Source: WordNet (r) 2.0
	pascal
     n 1: a unit of pressure equal to one newton per square meter
          [syn: Pa]
     2: French mathematician and philosopher and Jansenist; invented
        an adding machine; contributed (with Fermat) to the theory
        of probability (1623-1662) [syn: Blaise Pascal]
     3: a programing language designed to teach programming through
        a top-down modular approach

	



Source: Jargon File (4.3.1, 29 Jun 2001)
	Pascal n. An Algol-descended language designed by Niklaus Wirth on the
   CDC 6600 around 1967-68 as an instructional tool for elementary
   programming. This language, designed primarily to keep students from
   shooting themselves in the foot and thus extremely restrictive from a
   general-purpose-programming point of view, was later promoted as a
   general-purpose tool and, in fact, became the ancestor of a large family
   of languages including Modula-2 and Ada (see also
   bondage-and-discipline language). The hackish point of view on Pascal
   was probably best summed up by a devastating (and, in its deadpan way,
   screamingly funny) 1981 paper by Brian Kernighan (of K&R fame)
   entitled "Why Pascal is Not My Favorite Programming Language", which was
   turned down by the technical journals but circulated widely via
   photocopies. It was eventually published in "Comparing and Assessing
   Programming Languages", edited by Alan Feuer and Narain Gehani
   (Prentice-Hall, 1984). Part of his discussion is worth repeating here,
   because its criticisms are still apposite to Pascal itself after many
   years of improvement and could also stand as an indictment of many other
   bondage-and-discipline languages. (The entire essay is available at
   `http://www.lysator.liu.se/c/bwk-on-pascal.html'.) At the end of a
   summary of the case against Pascal, Kernighan wrote:

  9. There is no escape
  
  This last point is perhaps the most important.  The language is
  inadequate but circumscribed, because there is no way to escape its
  limitations.  There are no casts to disable the type-checking when
  necessary.  There is no way to replace the defective run-time
  environment with a sensible one, unless one controls the compiler
  that defines the "standard procedures".  The language is closed.
  
  People who use Pascal for serious programming fall into a fatal
  trap.  Because the language is impotent, it must be extended.  But
  each group extends Pascal in its own direction, to make it look
  like whatever language they really want.  Extensions for separate
  compilation, FORTRAN-like COMMON, string data types, internal
  static variables, initialization, octal numbers, bit operators,
  etc., all add to the utility of the language for one group but
  destroy its portability to others.

Work to do:
a: Reproduce everything in the Pascal entries above from "This last point" down to "language is closed.", without changing a word.
b: Translate this sentence from the Pascal entries above into Spanish: "There are no casts to disable the type-checking when necessary."

Collected data:
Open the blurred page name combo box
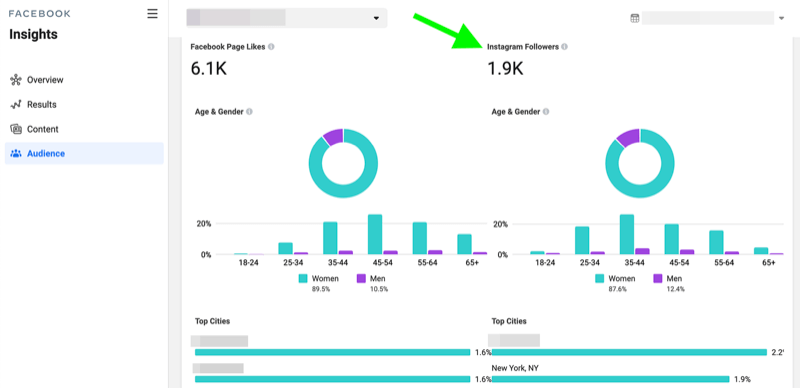The image size is (800, 388). pyautogui.click(x=286, y=18)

Expected responses:
a:
This last point is perhaps the most important.  The language is
  inadequate but circumscribed, because there is no way to escape its
  limitations.  There are no casts to disable the type-checking when
  necessary.  There is no way to replace the defective run-time
  environment with a sensible one, unless one controls the compiler
  that defines the "standard procedures".  The language is closed.

b: No hay conversiones de tipo para desactivar la comprobación de tipos cuando es necesario.